Aratus. Phaenomena

edited with an introduction, translation and commentary by Douglas Kidd, Cambridge University Press, 1997. xxiii + 590 pp., Hb ISBN 0 521 58230 X

reviewed by J. H. Hordern

University College Dublin

Aratus' Phaenomena is a hexametrical astronomical treatise of just over 1,000 lines, which owes much generically to the didactic poetry of Hesiod, and much of its theory to Stoic cosmological observations and speculations. Apart from the proem and conclusion, it has three main parts: a section on the constellations, one on the usefulness of the constellations and the planets to mark the passage of time, and a third on signs appearing as natural phenomena, or in the behaviour of animals and birds, useful for predicting the weather. All this is interspersed with occasional mythological aetia of the sort favoured in Hellenistic poetry. Stylistically, Aratus is notable for his clever manipulation of Homer, both in the usage of obscure Homeric words and in his deliberate reminiscences of Homeric passages. Despite its apparently practical subject, this is a poem for an extremely erudite audience.

K.'s succinct, but informative, introduction deals with general issues such as Aratus' date (early third century B.C.) and life, and more particular literary subjects such as possible sources, style, language and metre, and his relationship to contemporary and later poets, especially Callimachus and Vergil. Although it is unclear whether Aratus ever visited Alexandria, he seems to have been familiar with Callimachean poetic ideals (but in connection with this I doubt K.'s too ready acceptance of the supposed evidence provided by the acrostic at 783-7), and the poem was praised for its elegance by Callimachus and others. This is followed by an account of the ancient commentaries on the work, especially that of Hipparchus of Nicaea, and a discussion of the textual tradition. I missed here a general discussion of the genre, despite the brief account of earlier Greek interest in astronomy, and in particular of the work of Eudoxus of Cnidus, whom Aratus clearly used as a source. I wonder whether some account of Mesopotamian astronomical theories might also have been of interest.
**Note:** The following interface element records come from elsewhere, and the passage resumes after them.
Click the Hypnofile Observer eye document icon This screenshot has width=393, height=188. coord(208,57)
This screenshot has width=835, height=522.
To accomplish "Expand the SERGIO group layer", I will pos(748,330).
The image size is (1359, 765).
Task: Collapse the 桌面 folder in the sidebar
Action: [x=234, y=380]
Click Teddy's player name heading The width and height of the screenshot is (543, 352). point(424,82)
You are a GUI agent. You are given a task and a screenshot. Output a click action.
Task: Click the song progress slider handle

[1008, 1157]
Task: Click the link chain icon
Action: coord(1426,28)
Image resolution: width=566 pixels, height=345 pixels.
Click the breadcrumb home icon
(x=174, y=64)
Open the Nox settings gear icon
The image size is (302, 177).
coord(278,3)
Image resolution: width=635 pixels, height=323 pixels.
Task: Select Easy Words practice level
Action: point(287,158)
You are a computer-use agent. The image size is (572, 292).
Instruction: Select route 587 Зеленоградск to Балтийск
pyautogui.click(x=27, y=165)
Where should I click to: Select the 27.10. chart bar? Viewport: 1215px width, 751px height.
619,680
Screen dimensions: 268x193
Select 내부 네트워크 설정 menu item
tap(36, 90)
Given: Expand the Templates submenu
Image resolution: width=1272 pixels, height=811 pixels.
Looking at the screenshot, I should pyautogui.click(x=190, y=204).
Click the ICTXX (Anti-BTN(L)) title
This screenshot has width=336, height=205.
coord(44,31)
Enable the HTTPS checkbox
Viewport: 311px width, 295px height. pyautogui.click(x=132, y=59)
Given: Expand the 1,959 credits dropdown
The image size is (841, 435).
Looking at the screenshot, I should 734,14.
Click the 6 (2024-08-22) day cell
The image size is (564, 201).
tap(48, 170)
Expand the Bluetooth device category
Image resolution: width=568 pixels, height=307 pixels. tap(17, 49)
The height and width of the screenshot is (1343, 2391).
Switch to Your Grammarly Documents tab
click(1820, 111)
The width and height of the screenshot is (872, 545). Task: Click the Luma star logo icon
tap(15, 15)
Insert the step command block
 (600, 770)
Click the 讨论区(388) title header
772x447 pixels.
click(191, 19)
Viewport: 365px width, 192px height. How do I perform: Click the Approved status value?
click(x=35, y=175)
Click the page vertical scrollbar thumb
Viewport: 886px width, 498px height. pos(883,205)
However, K. is strong on the subject of the influence of Hesiod and Stoic astronomy, and the possible purposes for which the poem was written. However, though Aratus was clearly writing for highly educated literary circles, it may also have been useful to have examined, for instance, the poem's relationship with subliterary didactic poetry, some of which is astrological and therefore possibly germane to K.'s subject, and which often appears to have been written with a practical audience in mind. But this can only be a minor criticism, and in general the introduction is scholarly, authoritative and very much to the point. Stoic theology, the influence of which can be identified in Aratus' treatment of Zeus, is also briefly examined. Many of these points are dealt with in more detail in the commentary, and the introduction thus provides a good summary of K.'s views.

The text is conservatively constituted, and generally well supported by the commentary, although occasionally some issues might have justified more detailed textual discussion. I would also have welcomed a chart of the constellations, with the modern equivalents which are frequently given in the commentary, in order to clarify their relative positions, a subject on which Aratus can be rather verbose. On astronomical matters K. himself seems remarkably well informed, though in this area the non-specialist can hardly be a reliable judge, but the discussion of the section on weather signs might have been more extensive. There is an impressive number of parallels from other ancient texts.

K. has produced an excellent edition with commentary for the professional scholar, although the impressive scale of the work will make it somewhat unwieldy for the beginner. However, the welcome inclusion of a translation, a feature of several recent volumes in the Cambridge series, means that it may also be of some use to those with only a little Greek. This is a major achievement which appears, from K.'s preface, to be the culmination of thirty years' work, and his time has clearly been well spent.